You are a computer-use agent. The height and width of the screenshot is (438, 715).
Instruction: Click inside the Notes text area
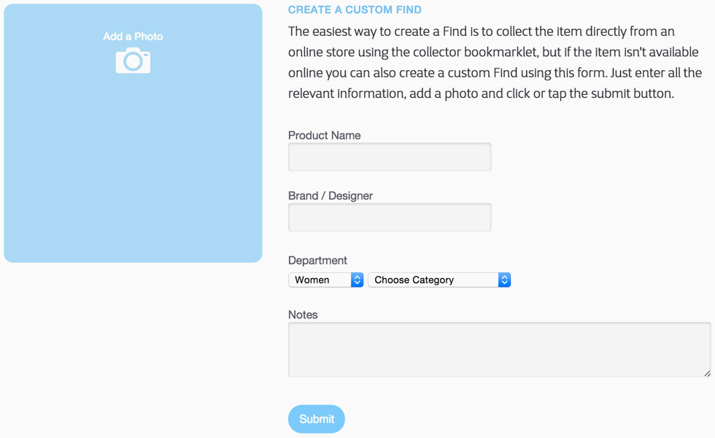[499, 350]
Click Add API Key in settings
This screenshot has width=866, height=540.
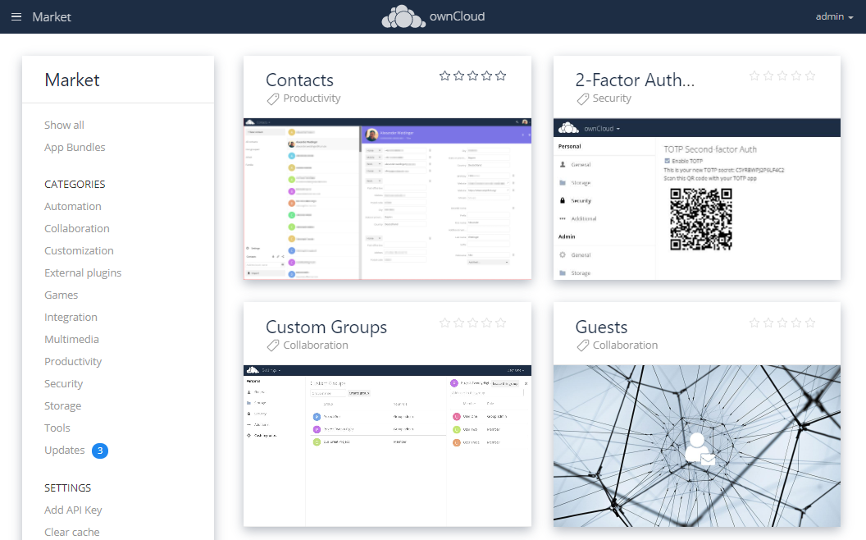point(73,510)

= = =

▶ _PROBLEM STATEMENT_: Render the records from the line containing "Click Add API Key in settings" through the end of the records as a two-column CSV with the columns instruction and answer. Give one row per record, put each field in quotation marks with its line breaks turned into spaces, and leave the pictures out.

▶ _REPLY_:
instruction,answer
"Click Add API Key in settings This screenshot has width=866, height=540.","point(73,510)"